Another thing that is so very different at schools now, are the numbers of kids who are dropped off and picked up from school by their parent, and how many older kids have vehicles to drive to school. Our family left the public school system in 1968, I believe it was, but at the time we left Swainsboro's schools, one high school girl drove to school in her own car, and if parents dropped any off, we did not know it. School buses were generally well policed by those old-school farmers, and farm wives who drove them back then.
They would tear your tail up and tell ya mama and daddy. That was the ultimate and literal double-whammy. These days, putting your kids on a school bus, is tantamount to child abuse. Not all, but many school buses today harbor just enough seriously bad kids to make it tough for the good ones. It is a different world now, is it not...let me speak as I like, and say...ain't it? If we got a whipping at school, we got another and worse one when we got home.
It has been a long while since those days, and none of us parents of the last couple of generations would allow our kids to be whipped at school, as our parents would. We would head straight down to the school and be ready to whip the teacher, coach, bus driver, or principal who spanked our angel. I posted about biscuit pudding the other day, and realize that is one of a few things that fell by the wayside, and moms stopped making when families became more prosperous.

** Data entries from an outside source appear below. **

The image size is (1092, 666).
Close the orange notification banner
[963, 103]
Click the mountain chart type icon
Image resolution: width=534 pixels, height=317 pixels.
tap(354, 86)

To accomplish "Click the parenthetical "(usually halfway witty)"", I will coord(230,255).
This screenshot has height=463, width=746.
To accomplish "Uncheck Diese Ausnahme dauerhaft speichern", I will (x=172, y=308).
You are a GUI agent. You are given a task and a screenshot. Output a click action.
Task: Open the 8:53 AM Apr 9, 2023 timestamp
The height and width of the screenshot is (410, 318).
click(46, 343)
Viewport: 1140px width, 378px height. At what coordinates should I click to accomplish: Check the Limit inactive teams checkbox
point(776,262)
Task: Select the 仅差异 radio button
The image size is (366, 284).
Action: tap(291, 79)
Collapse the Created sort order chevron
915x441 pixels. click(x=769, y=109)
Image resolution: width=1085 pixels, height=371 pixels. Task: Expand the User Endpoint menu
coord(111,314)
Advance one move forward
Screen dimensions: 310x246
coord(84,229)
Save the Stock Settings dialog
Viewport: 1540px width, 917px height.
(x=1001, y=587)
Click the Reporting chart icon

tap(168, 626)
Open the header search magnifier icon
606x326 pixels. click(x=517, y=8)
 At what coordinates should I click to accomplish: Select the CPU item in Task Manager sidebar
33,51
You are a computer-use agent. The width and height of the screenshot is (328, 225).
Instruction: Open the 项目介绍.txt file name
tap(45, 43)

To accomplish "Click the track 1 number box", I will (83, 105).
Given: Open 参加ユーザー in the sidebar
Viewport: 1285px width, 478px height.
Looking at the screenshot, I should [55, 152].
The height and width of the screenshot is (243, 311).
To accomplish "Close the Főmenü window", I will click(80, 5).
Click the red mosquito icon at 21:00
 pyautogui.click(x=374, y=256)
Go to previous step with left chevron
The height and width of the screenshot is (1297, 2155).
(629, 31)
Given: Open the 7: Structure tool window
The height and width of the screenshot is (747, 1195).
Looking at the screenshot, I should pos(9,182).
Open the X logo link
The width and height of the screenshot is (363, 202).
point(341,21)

And came to depend on fast food, or simpler home cooked meals from the box, mix, and can. You have to have flour, lard, and buttermilk biscuits to make real biscuit pudding. Hardly any young families now have country ham at breakfast, so therefore, no ham gravy with grits. Few today know what cush or haslet were, nor how to make them. The same for hoecakes of biscuit bread. Fried leftover grits?
Nah. I know no one but a Peebles might still occasionally have cold, leftover fried mullet mashed up in cane syrup and butter to sop for breakfast. It is funny though, that each generation has these same sad stories to tell, of the current generation that miss out on the good things of old. My parents lamented that cow tripe, squirrel brains, hog brains, fish heads, hog liver and lights (lungs), sweetbread (hog pancreas), and other scrumptious victuals...okay, vittles...are seldom on anyone's table these days.
I will wind up by telling one of my daddy's favorite stories concerning a young Georgia boy much like he was, many long years ago. The young man had lived the life of a poor sharecropper's son. He had never even been to town, not in his whole life. He had heard of town doings, tales of stores, moving picture houses, cafes and the like. He had got old enough to get work on a neighbor's farm, and helped his ma and pa out, but saved a few dollars too.
After putting away his little savings, he planned to go to town on a Saturday and do all of the things in town that he had heard of. One fine Saturday, he did. His first stop was a cafe, to get his very first "store-bought dinner." Later he would go to the the barber shop for a store-bought haircut, his first, a picture show, and some stores. He sat down and the waitress came over and asked what he would like, and he ordered himself a right good dinner.
He cleaned his plate, and the waitress asked if he wanted dessert, and he said he wanted a big piece of pie. She asked, "what kind of pie do you want?" Thinking she was playing him for a fool, or took him for a real "rube," he jumped up and hollered, "SWEET TATER PIE, what other kind is THEY!!?" Now that's funny, I don't care who you are. Bless you all for being our friend, for caring for us as you do.
NUMBERS 6: 24-26 KJV
we boyz three, babee conway, lil merle, & me






Well I am about 7 years older than you and my kids are about 12 years younger than you. In my eight years and six weeks of school, I nor my sisters never had head lice. Actually I had never heard of them until my kids were in school. So I think they were multiplying along about the late seventies, possibly? Pink eye was around when I was a kid. I think we three girls might have had a case of pink eye. We rode the school bus and we knew to behave. If the bus driver got us then we also got it when we got home. I was a quick learner. Thus I finished public school early.....after eigh…
Good morning Wade and boyz
Good morning Wade!
Happy Friday!
Hope you and the boyz have a great day and weekend!
Make sure you do at least one thing that makes you happy!